Publisher: Gallic Books | Publication date: 1st April 2016
Too Close to the Edge was my first Pascal Garnier experience. Despite a stunted start, I soon settled into the clipped pace and style of writing. In fact, I can’t recall the last time I ever read a book so quickly!
Eliette has lost her beloved husband to cancer and she is at loss as to what to do with herself. Her grown up children have lives of their own and despite their casual nurturing and occasional watchful glances she has a light-bulb moment of how she wants her life to continue without their father.
Before his death, they had their sights set on a quiet little farmstead. So why not continue the dream? Despite the sadness, she realises she’s not the one who passed away. So, off she goes and along the way she’s developing new skills like driving, claiming a new image by wearing jeans, and she’s even encouraged to invite a helpful stranger into her home, after he kindly changed her tyre in the pouring rain.
Such an event would be unthinkable to her family. But she doesn’t let that hold her back, especially as life is proved to be undoubtedly fragile when another tragedy strikes, as she learns her neighbours’ son has been killed in a car accident. Eliette sees her friends trudging through the fallout from the psychological damage caused by an unexpected incident and this gives her a quiet determination and room to grow.
After a series of horrendous events that conspire against this little group of people and their very personal reactions to the grief process in a quite extreme manner, Eliette finds she is more encouraged by her new found confidence. The enigmatic stranger has an alluring pull and she just can’t help herself, nor does she want to, as she wants to discover more about him and his life before he arrived on the scene. She might be sixty-four, but, after all, she is alive and her desire to step outside her usual ‘motherly box’ finds her dismissing her usual sensibilities.

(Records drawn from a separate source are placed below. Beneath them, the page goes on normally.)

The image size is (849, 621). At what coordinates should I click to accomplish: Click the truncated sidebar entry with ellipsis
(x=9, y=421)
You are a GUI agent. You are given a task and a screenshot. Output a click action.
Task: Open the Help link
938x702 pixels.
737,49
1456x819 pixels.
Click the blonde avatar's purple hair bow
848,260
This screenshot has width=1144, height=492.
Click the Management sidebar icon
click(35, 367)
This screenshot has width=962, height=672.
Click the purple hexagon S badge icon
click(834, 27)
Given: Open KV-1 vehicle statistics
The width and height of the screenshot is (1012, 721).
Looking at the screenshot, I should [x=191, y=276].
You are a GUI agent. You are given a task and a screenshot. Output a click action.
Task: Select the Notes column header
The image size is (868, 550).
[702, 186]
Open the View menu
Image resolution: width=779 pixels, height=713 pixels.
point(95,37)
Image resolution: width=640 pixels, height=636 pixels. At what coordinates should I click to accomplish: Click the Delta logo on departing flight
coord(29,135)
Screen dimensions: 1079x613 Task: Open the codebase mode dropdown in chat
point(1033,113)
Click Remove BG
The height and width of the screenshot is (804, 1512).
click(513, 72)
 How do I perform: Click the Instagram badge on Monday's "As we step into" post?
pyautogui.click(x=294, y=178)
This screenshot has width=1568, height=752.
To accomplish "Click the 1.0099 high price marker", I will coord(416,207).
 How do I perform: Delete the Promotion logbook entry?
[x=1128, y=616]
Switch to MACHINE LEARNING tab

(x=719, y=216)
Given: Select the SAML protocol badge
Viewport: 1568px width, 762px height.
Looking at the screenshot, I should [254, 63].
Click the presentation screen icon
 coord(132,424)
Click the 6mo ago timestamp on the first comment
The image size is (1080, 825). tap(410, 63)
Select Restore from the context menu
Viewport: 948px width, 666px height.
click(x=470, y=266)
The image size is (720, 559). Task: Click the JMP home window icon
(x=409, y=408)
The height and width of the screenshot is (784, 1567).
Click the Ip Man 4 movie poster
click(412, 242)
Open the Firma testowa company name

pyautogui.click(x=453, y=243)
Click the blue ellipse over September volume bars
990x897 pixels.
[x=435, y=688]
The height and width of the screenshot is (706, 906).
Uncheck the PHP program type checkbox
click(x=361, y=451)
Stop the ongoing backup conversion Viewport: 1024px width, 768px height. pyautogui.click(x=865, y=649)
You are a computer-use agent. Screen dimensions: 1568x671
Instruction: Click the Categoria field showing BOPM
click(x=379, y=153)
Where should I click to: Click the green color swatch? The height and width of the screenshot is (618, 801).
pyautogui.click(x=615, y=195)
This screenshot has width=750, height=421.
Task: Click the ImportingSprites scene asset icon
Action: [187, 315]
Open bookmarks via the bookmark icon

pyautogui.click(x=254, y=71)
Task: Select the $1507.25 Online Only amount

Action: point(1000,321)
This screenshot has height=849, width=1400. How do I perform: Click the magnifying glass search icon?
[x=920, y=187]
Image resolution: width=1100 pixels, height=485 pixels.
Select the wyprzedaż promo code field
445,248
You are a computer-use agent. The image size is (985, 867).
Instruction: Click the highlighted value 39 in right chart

It’s a diverse tale drawing from a variety of darker ‘domestic’ themes: incest, murder, suicide, discrimination, alcoholism, and drugs. There’s a lot crammed into the pages, yet somehow it’s not oppressive, or disturbingly illicit.
It comes to the boil quickly and bubbles continually to keep the story moving forward. Like I say, it’s one of the quickest reads I’ve ever encountered. If you’re interested in the study of people and their unpredictable reactions to monumental upheavals in their lives, then this is an especially fine example.
(My thanks to the publishers for allowing a digital download of this title via NetGalley for review.)
(Courtesy of Amazon UK)
Recently widowed grandmother Éliette is returning to her home in the mountains when her micro-car breaks down. A stranger comes to her aid on foot. Éliette offers him a lift, glad of the interruption to her humdrum routine. That night, her neighbours’ son is killed in a road accident. Could the tragedy be linked to the arrival of her good Samaritan?
(Courtesy of Goodreads)
Pascal Garnier, who died in March 2010, was a talented novelist, short story writer, children’s author and painter. From his home in the mountains of the Ardèche, he wrote fiction in a noir palette with a cast of characters drawn from ordinary provincial life. Though his writing is often very dark in tone, it sparkles with quirkily beautiful imagery and dry wit. Garnier’s work has been likened to the great thriller writer, Georges Simenon. Gallic has published The Panda Theory, How’s the Pain?, The A26 and Moon in a Dead Eye, with more to come in 2014.